### Document excerpt
┌────────

Original jurisdiction in case of Stanope Tyrone Pugh, a/k/a Tyrone Pugh Johnson v. Commonwealth of Pennsylvania, Pennsylvania Board of Probation and Parole.
Stanope Tyrone Pugh, a/k/a Tyrone Pugh Johnson, petitioner, for himself.
Robert A. Greevy, Assistant Attorney General, with him Edward G. Biester, Jr., Attorney General, for respondent.
President Judge Bowman and Judges Crumlish, Jr., Wilkinson, Jr., Mencer, Rogers, Blatt, DiSalle, Craig and MacPhail. Opinion by Judge Crumlish, Jr. Judge MacPhail concurs in the result only.
By an Order of January 17, 1979, the petition for review of Stanope Tyrone Pugh, a/k/a Tyrone Pugh Johnson, petitioner, was treated as one addressed to our original jurisdiction. Pennsylvania Rules of Appellate Procedure and Section 761 of the Judicial Code, 42 Pa. C.S. § 761.
For our consideration is the petition for review, preliminary objections in the nature of a demurrer filed by the Pennsylvania Board of Probation and Parole (Board). The certificate of the Chairman of the Board, submitted pursuant to Section 8 of the Act of August 6, 1941, P.L. 861, as amended, 61 P.S. § 331.8, and petitioner's traverse response to the certificate, as well as briefs in support of the issues, are a part of the record.
In June, 1968, petitioner was ordered to serve three concurrent three to ten year terms for felony convictions.*fn1 Completing the minimum sentence, he was paroled May 3, 1971. In the next six months, petitioner was arrested five times by the Philadelphia police for various criminal incidents. After the fourth arrest, he was released on bail and continued under parole supervision until the fifth arrest on November 22, 1971, for bail violation. Bail was revoked and a parole violation warrant was filed charging him with technical parole violations. Two of the aforesaid arrests resulted in convictions after which his status was changed to convicted parole violator. When, on May 7, 1973, he was sentenced to two to four years, his back time was calculated to be seven years and the original maximum term of his June, 1968 sentence was modified to read May 7, 1980. On the second conviction, he was sentenced to a concurrent one to three year sentence to follow completion of his arrest sentence. On May 30, 1975, he reentered a state institution to serve his two to four year term concurrent with the one to three year term. After the minimum term was completed, he was paroled from the concurrent sentences on May 27, 1976.

└────────

### Given data
┌────────

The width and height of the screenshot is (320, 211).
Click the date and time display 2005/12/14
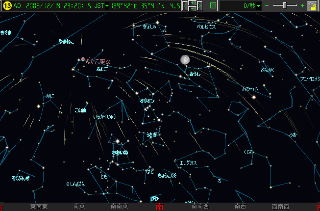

└────────

### To-do list
**A.** Copy out the part of the court opinion starting with "By an Order" and going on through "of the record.".
**B.** Extend the court opinion on the parole case, picking up after its last sentence.

### Outputs
**A.**
By an Order of January 17, 1979, the petition for review of Stanope Tyrone Pugh, a/k/a Tyrone Pugh Johnson, petitioner, was treated as one addressed to our original jurisdiction. Pennsylvania Rules of Appellate Procedure and Section 761 of the Judicial Code, 42 Pa. C.S. § 761.
For our consideration is the petition for review, preliminary objections in the nature of a demurrer filed by the Pennsylvania Board of Probation and Parole (Board). The certificate of the Chairman of the Board, submitted pursuant to Section 8 of the Act of August 6, 1941, P.L. 861, as amended, 61 P.S. § 331.8, and petitioner's traverse response to the certificate, as well as briefs in support of the issues, are a part of the record.

**B.**
Petitioner again went afoul of the Philadelphia authorities on June 1, 1977, when he was arrested and charged with bank robbery and conspiracy. He was found guilty of conspiracy and sentenced in Federal District Court to five years in a federal institution where he is presently in residence.
Petitioner initially contends that the time spent in custody pursuant to the Board's detainer order prior to sentencing on new charges should credit against the
original sentence. We have held that this is so only where the convicted parole violator was eligible for bail, had met the requirements for the new offense, and had remained incarcerated solely on the lodged detainer warrant. Rodriques v. Pennsylvania Board of Probation and Parole, 44 Pa. Commonwealth Ct. 68, 403 A.2d 184 (1979). See also Davis v. Cuyler, 38 Pa. Commonwealth Ct. 488, 394 A.2d 647 (1978), and Mitchell v. Pennsylvania Board of Probation and Parole, 31 Pa. Commonwealth Ct. 243, 375 A.2d 902 (1977). So here, the credit was properly applied to the new sentence because Board records show his ...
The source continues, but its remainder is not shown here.